A questionnaire about attentional control (Derryberry & Reed, 2002) was used to evaluate participants’ PAC. The attentional control survey consists of 21 items and measures perceived attention focus and shifting. The scale has been shown to have good internal reliability ( =.88). Derryberry and Reed conducted an experiment to examine the relationship between self-reported (i.e. attentional control survey score) and actual attentional control. They found that participants with a high survey score could better resist interference in a Stroop-like spatial conflict task. In one of our previous studies (Chen and Joyner, 2009), we observed a positive, although somewhat weak, relationship between attentional control survey score and some multitasking performance measures.

Participants’ workload was evaluated using the computer-based version of NASA-TLX (Hart & Staveland, 1988). Finally, a usability questionnaire was used to assess participants’ reliance on tactile and/or visual cueing for the gunnery task when both types of alerts were available. Participants rated their preference on a 5-point scale (from 1 to 5: entirely visual- predominately visual- both visual & tactile- predominately tactile- entirely tactile).

2.1.3. Experimental design

The overall design of the experiment is a 2 x 2 x 3 mixed design. The between-subject variable is participants’ SpA (low vs. high). The within-subject variables are Robotics Task type (Auto vs. Teleop) and AiTR type (Baseline- no alerts vs. Tactile alerts only vs. Tactile + Visual alerts) (see Procedure). There were six within-subject conditions:

  • Auto-BL (baseline): No alerts + control of a semi-autonomous UGV

  • Teleop-BL: No alerts + Teleoperating a UGV

  • Auto-Tac: Tactile alerts + control of a semi-autonomous UGV

  • Teleop-Tac: Tactile alerts + Teleoperating a UGV

  • Auto-TacVis: Tactile alerts + Visual alerts + control of a semi-autonomous UGV

  • Teleop-TacVis: Tactile alerts + Visual alerts + Teleoperating a UGV

The reliability level of the alerts was 100%. However, only hostile targets were cued, not the neutral targets. The participants had to detect the neutral targets on their own. It was decided to not include a visual-cueing condition due to the fact that our simulated environment was heavily visual. Therefore, visual alerts were not expected to be effective if not combined with a non-visual modality.

2.1.4. Procedure

After the informed consent process, participants were administered the surveys and spatial tests. After these tests, participants received training, which was self-paced and was delivered by PowerPoint® slides showing the elements of the TCU, steps for completing various tasks, several mini-exercises for practicing the steps, and 2 exercises for performing the robotics tasks (details presented later). After the tutorial on TCU, participants were trained on the gunnery tasks. The entire training session lasted about 2.5 hrs.
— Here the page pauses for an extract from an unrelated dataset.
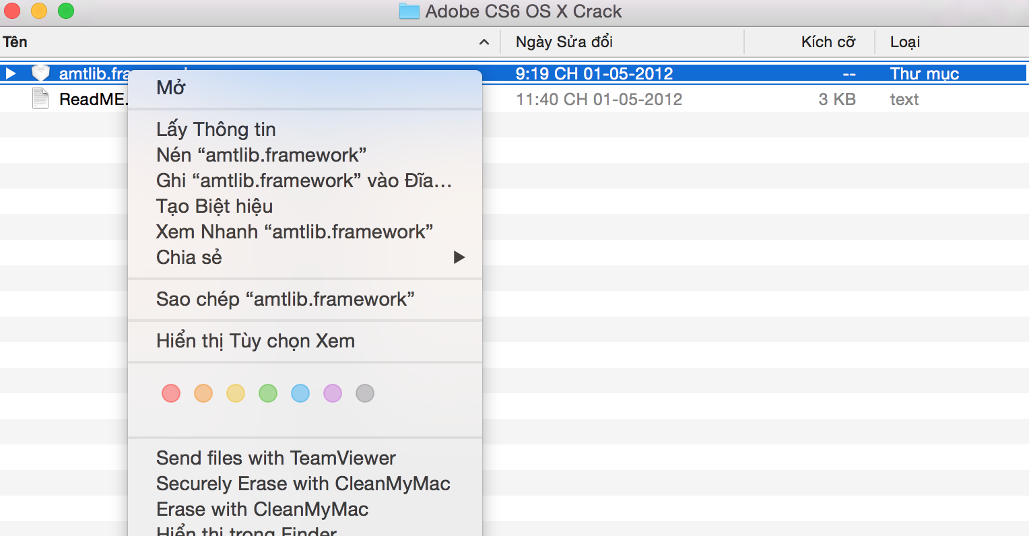Sort by Kích cỡ column header
1029x536 pixels.
click(x=828, y=42)

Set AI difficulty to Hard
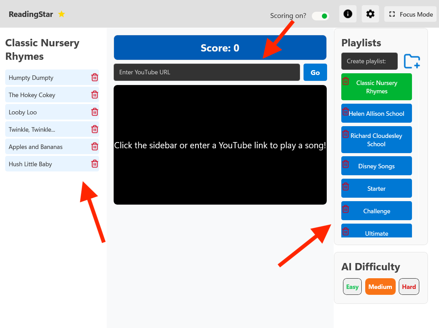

The experimental session took place on a different day but within a week of the training session. Before the experimental session began, participants were given some practice trials and review materials, if necessary, to refresh their memories. After the refresher training, participants completed one combined exercise in which they performed all three tasks (i.e. gunnery, robotics, and communication tasks) at the same time. Participants then changed into one of the laboratory cotton T-shirts in order to standardize how the tactors were applied to the skin. The experimenter then measured the participant around the abdomen just above the navel, adjusted the tactile belt, and arranged the tactors so that they were equidistant for the participant’s abdomen. Once fitted with the tactile display, the participant was seated in front of the gunner monitor. A test pattern would confirm that all eight tactors were working properly and that the participant could readily perceive the stimuli. The experimenter then explained the nature of the AiTR system and the corresponding visual or tactile cues that would be provided.
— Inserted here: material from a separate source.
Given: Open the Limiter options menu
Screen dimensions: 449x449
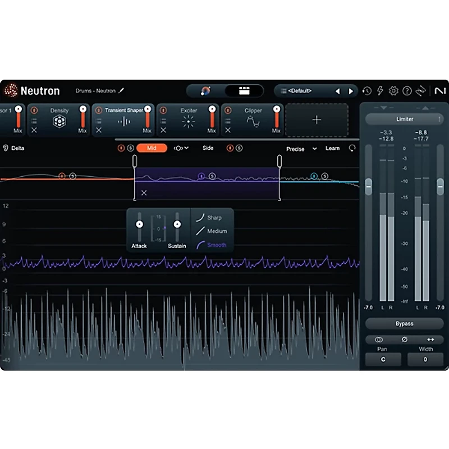Looking at the screenshot, I should [x=441, y=119].
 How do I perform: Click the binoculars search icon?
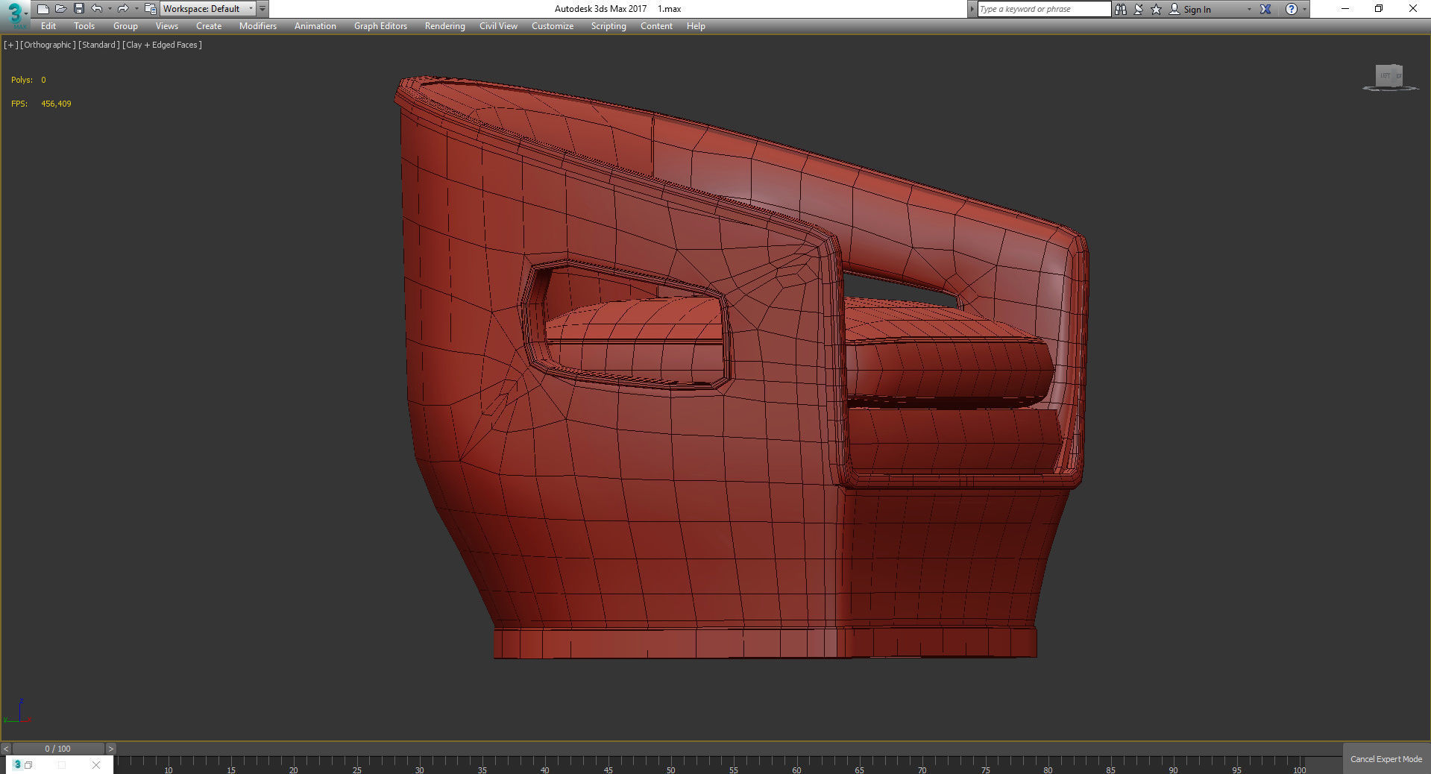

In the experimental trials, participants’ tasks were to use their robot to locate targets (i.e. enemy dismounted soldiers) in the remote environment and also find targets in their immediate environment. The tank was simulated as traveling along a designated route, which was approximately 4.3 km and lasted about 15 minutes. There were 10 hostile and 10 neutral targets randomly placed along the route in each gunnery scenario. Hostile targets were enemy soldiers dressed in military uniform and carrying a gun; neutral targets were civilians dressed in typical Middle Eastern attire without any weapons. Participants were instructed to engage the hostile targets and verbally report spotting the neutral targets. Only hostile targets were cued (in the non-baseline conditions), not the neutral targets. The participants had to detect the neutral targets independently. Additionally, the alerts did not occur when neutral targets appeared in the environment. In total, there were six 15-minute scenarios, corresponding to the six experimental conditions, the order of which was counterbalanced according to a Williams Square design.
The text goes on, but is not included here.